NICE recommends Pierre Fabre’s Nerlynx in adjuvant HER2+ breast cancer

pharmafile | August 7, 2019 | News story | Research and Development, Sales and Marketing Cancer, NCIE, NHS, Nerlynx, Pierre Fabre, UK, breast cancer 

Pierre Fabre’s Nerlynx (neratinib) has been recommended by NICE as a new option for NHS patients with early hormone-receptor-positive, human epidermal growth factor receptor 2 (HER2)-positive breast cancer.

The ruling applies to patients who are less than one year from completing treatment with Roche’s Herceptin (trastuzumab) following surgery, where Herceptin is the only HER2-directed therapy the patient has received. It has been estimated that this means that around 1,600 people in England and Wales will be eligible to receive the therapy.

The draft guidance for the therapy advises that when used to shrink tumours prior to surgery, the patient should still have signs of cancer present in tissue samples.
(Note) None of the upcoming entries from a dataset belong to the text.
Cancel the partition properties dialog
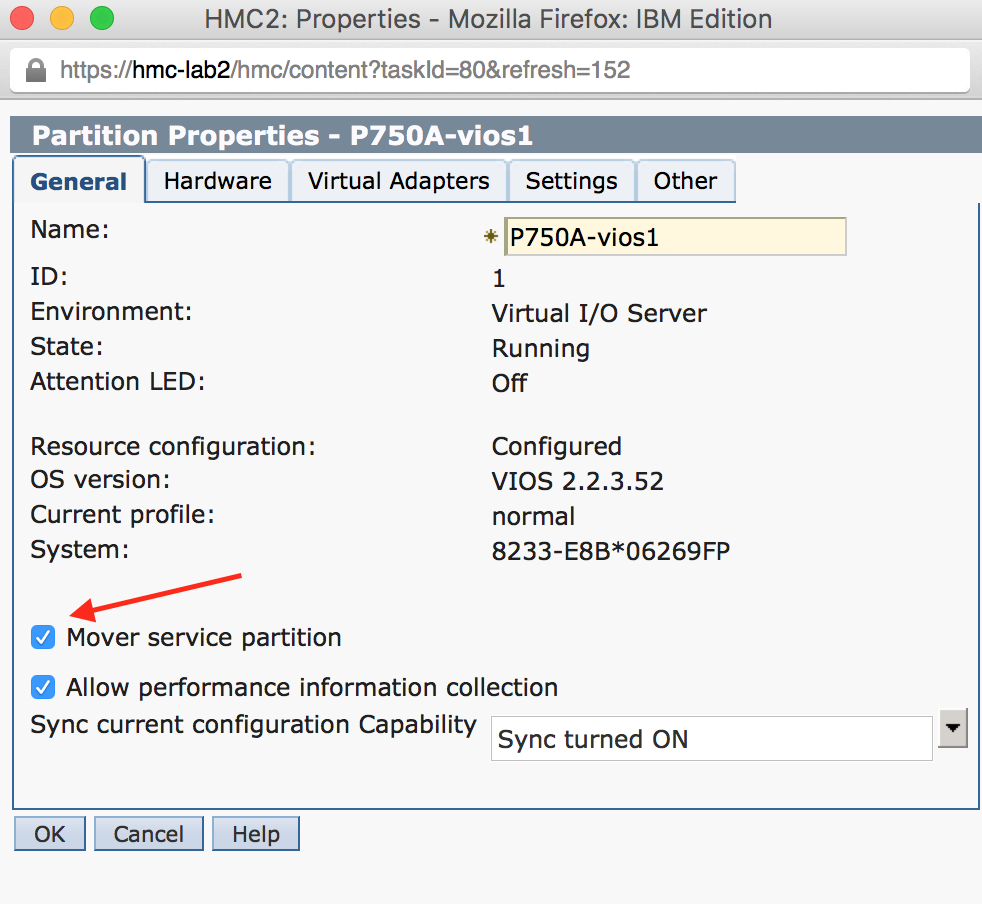pyautogui.click(x=148, y=833)
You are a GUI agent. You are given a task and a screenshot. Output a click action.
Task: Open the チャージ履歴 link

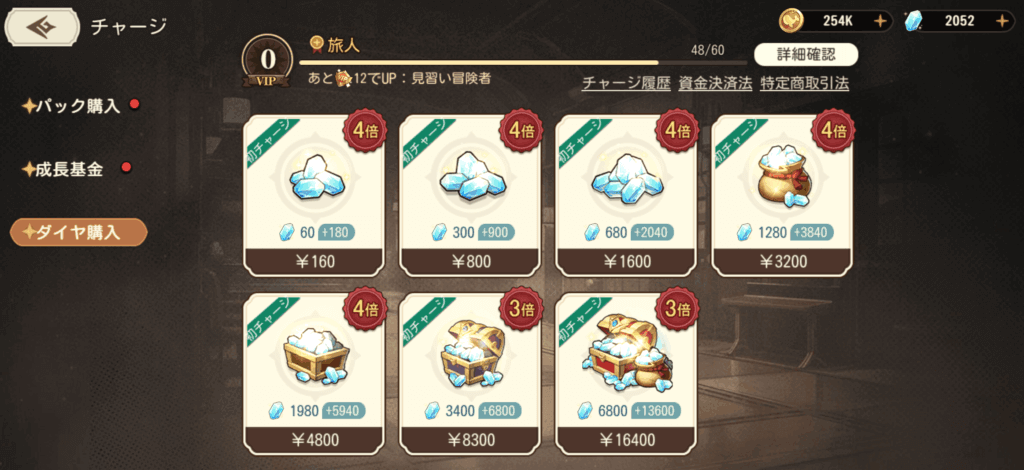(626, 84)
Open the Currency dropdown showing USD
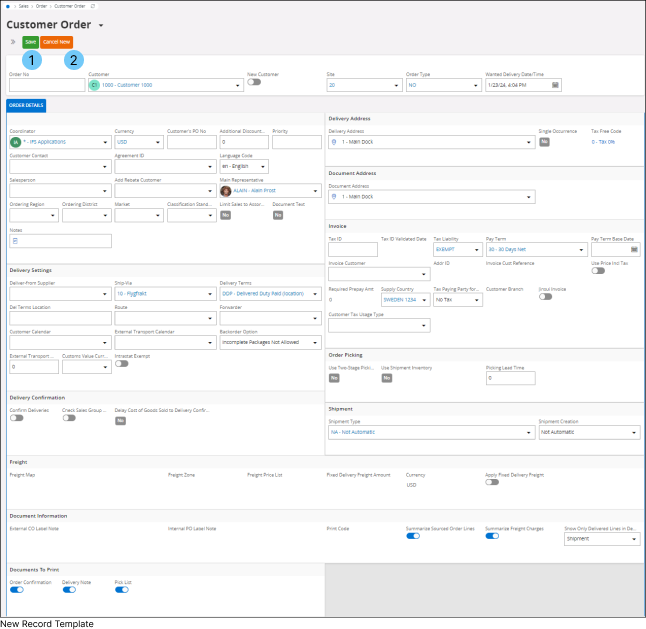Screen dimensions: 646x629 click(133, 142)
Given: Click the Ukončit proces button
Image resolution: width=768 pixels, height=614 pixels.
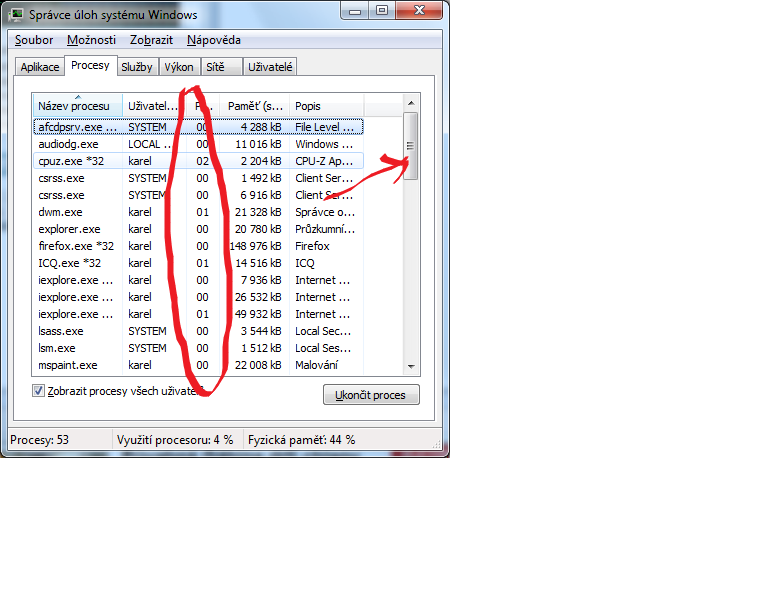Looking at the screenshot, I should click(371, 395).
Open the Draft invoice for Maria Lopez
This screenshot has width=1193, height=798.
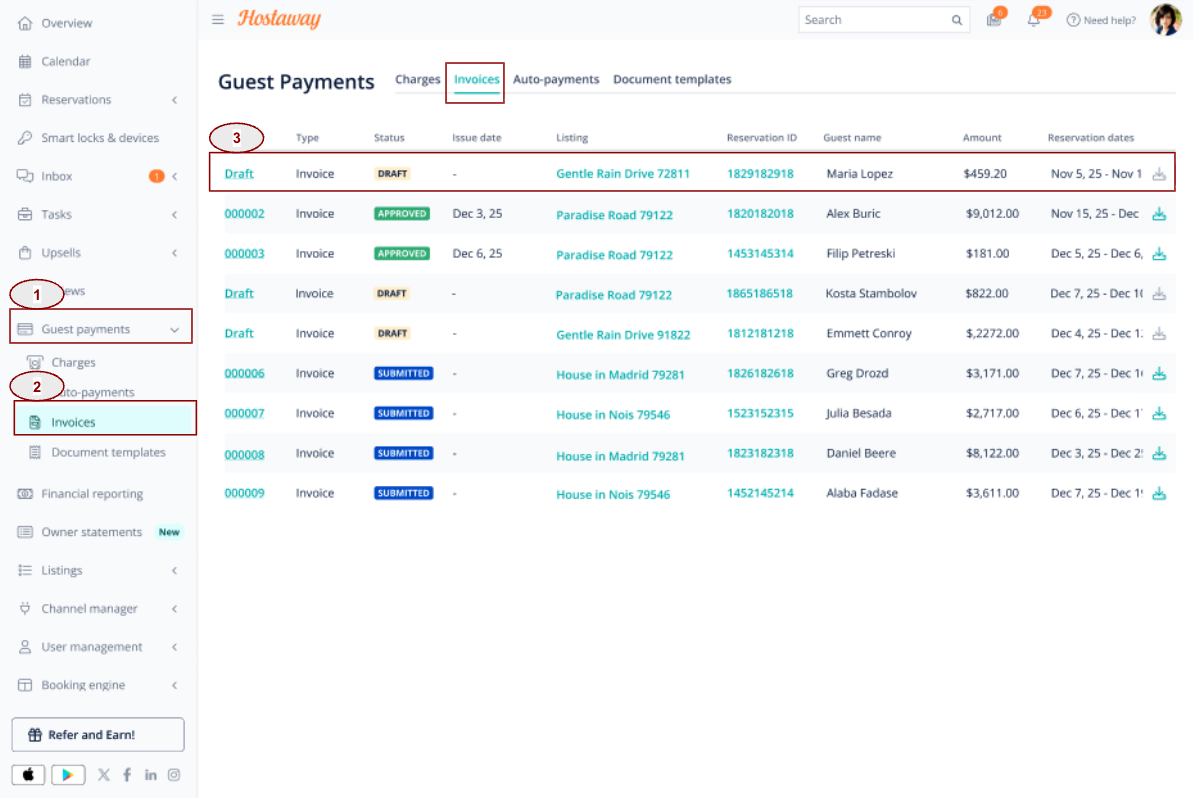click(239, 173)
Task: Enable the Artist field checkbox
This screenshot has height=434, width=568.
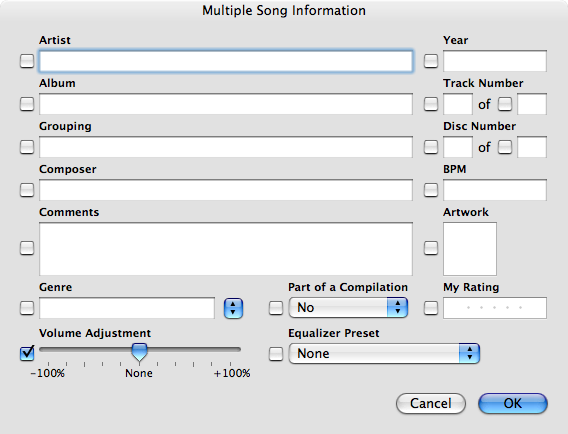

Almost 50,000 women and 400 men are diagnosed each year with breast cancer in the UK, with around a fifth of all tumours being HER2-positive.

Data supporting the decision showed that patients taking Nerlynx had less risk of disease recurrence than with placebo. Though the findings did not elaborate on how this would translate into overall survival benefit, NICE judged the therapy to be a cost-effective use of NHS resources.

“Breast cancer remains the most common form of cancer in the UK, accounting for around 30% of all cancers in women. And although there have been advances in the treatment of early stage HER2-positive breast cancer, around a quarter of people treated with trastuzumab following surgery will have a recurrence of their cancer,” commented Meindert Boysen, Director of the Centre for Health Technology Evaluation at NICE. “We are therefore pleased to be able to recommend neratinib as a further treatment option for people with this type of breast cancer, based on the benefits it provides in extending the time before the disease gets worse and on its important potential to reduce the risk of the cancer returning.”